A high end digital back is a very demanding mistress. Any slop in the camera’s movements will make achieving sharp images a most frustrating endeavor. While tilts and swings can still be helpful in getting the most out of the new digital lenses, you definitely want to start from a base that is as true and square as possible. Also, the diminutive size of the medium format sensors (compared to 4×5 film) creates a need for geared movements, if one seeks exacting composition. The sensor size also means that architectural shooters are having to employ far wider lenses than they ever carried to accomplish the same fields of view. This last point is a killer. Very few existing view cameras can actually get the standards close enough together to focus anything wider than a 47mm.

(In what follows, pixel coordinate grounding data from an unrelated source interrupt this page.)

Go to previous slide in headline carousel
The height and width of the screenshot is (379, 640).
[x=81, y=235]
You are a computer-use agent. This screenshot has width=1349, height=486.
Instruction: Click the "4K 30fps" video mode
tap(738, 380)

With all of these requirements, it’s little wonder that a lot of shooters have turned to the “plate” cameras offered by Cambo, Alpa, Sinar and Arca. Personally, I’ll always be a view camera kind of guy and the plate cameras just don’t offer the same versatility or long lens capability.

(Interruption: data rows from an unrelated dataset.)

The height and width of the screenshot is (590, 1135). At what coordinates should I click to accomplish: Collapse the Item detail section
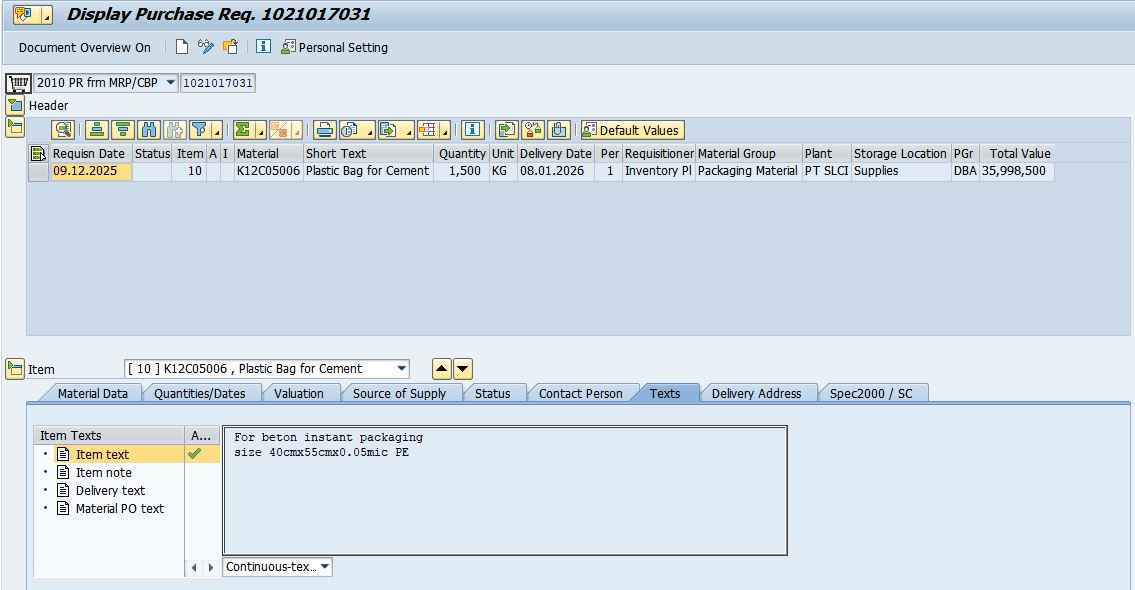click(15, 369)
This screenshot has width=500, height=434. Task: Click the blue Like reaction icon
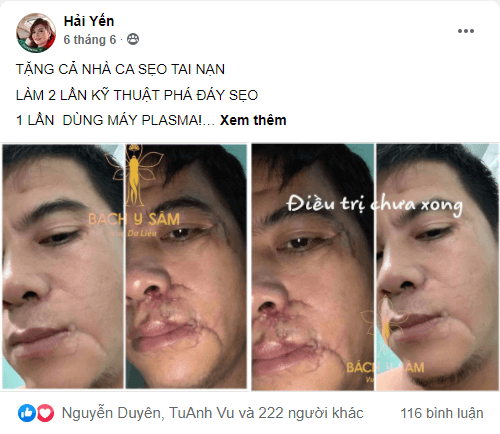(x=27, y=413)
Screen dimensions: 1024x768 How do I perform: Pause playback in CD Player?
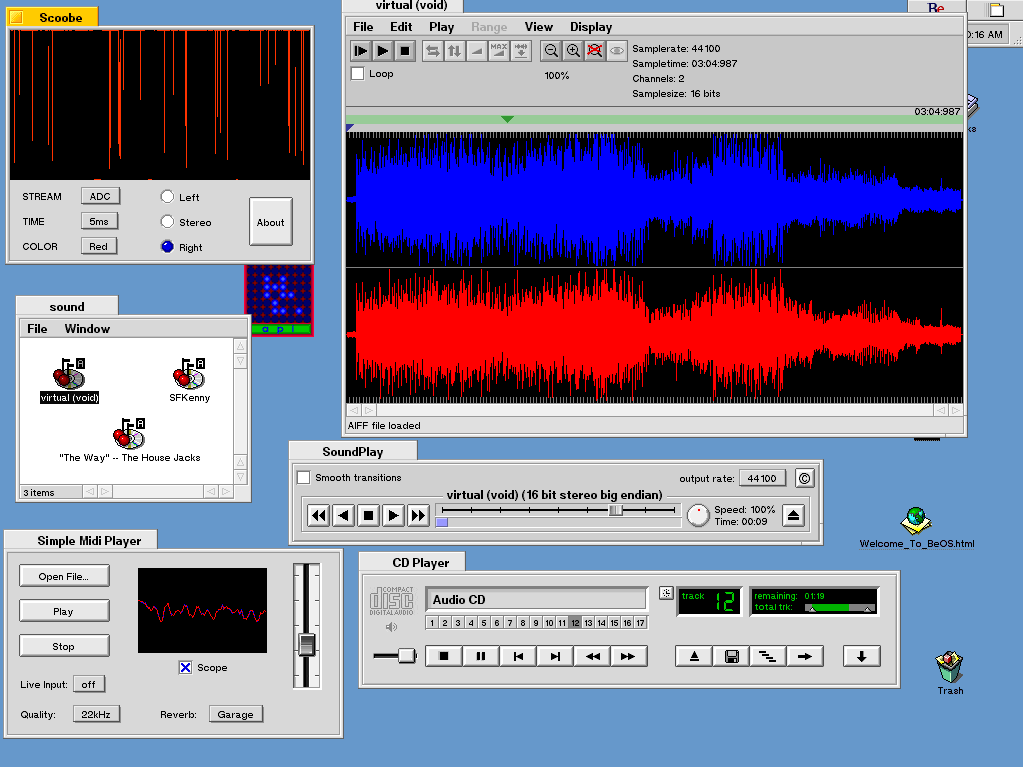[480, 656]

It looked like I was going to have to wait for one of the manufacturers to step up and design a ground up digital view camera from scratch. As it turns out, Arca Swiss didn’t have to. Their exisiting M Line 69 already solved most of the problems with digital shooting with it’s decades old design. The thing was rock solid, fully geared and any lens you put on the front could actually be racked far enough back to touch the ground glass, focusing wide lenses was NOT going to be a problem. The price for having fully geared movements on both standards, though, was weight. At 9 1/4 pounds, this was not going to be a viable location camera. It turns out though, that the Arca designers were busy last year redesigning the M Line to become THE digital view camera… even more precise, lighter in weight and a good amount less expensive. When the M Line Two was announced I became very excited.

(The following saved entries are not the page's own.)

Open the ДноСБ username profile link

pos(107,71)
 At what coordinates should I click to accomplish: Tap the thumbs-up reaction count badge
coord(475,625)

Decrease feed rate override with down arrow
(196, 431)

The new camera is just under 4 1/2 pounds, with exquisitely geared movements and retails for around $4500US. The front standard carries only the swing and the Orbix base tilt while the rear does all the shifts and rise (70mm for both). By separating the movements, Arca has been able to drop a lot of weight while increasing the precision of the design… if the back can’t swing it’s just that much more likely to be square to the front.
With my P65+’s roughly 54mm x 40.5mm sensor I don’t often need to shoot any wider than 35mm, but I’m sure that the widest lenses on the market, Rodenstock’s 23mm and Schneider’s 24mm will give the Arca no problems. In one of my photos below, you may be able to see that the rear flange of my 35mm lens can actually extend beyond the opening of the rear standard.
I should also mention that the camera can be purchased as a DSLR solution. I have added this accessory to my kit, which allows me to remove the rear format carrier and replace it with my Nikon D3. The depth of the DSLR cavities prohibit using some of the wider lenses, but I love having all of my equipment fully integrated.
The light weight of the M Line 2 makes it a very usable field camera, while the gearing guarantees extreme precision with today’s high end backs. I prefer to break down my view cameras for travel and I can fit the Arca, 6 lenses, sliding back and accesories into a Pelican case that weighs in at just under 28 lbs.
Some recent shots from our trip up to Michigan with Dom from Wheeler Kearns.
The keen eyed amongst you will notice that I went with Kapture Group’s sliding back. While I think the Arca Rotaslide is beautifully designed and more convenient to work with, I like the smaller size of the Kapture Group slider and it’s ability to mount a Hasselblad viewer (mine’s for an SWC).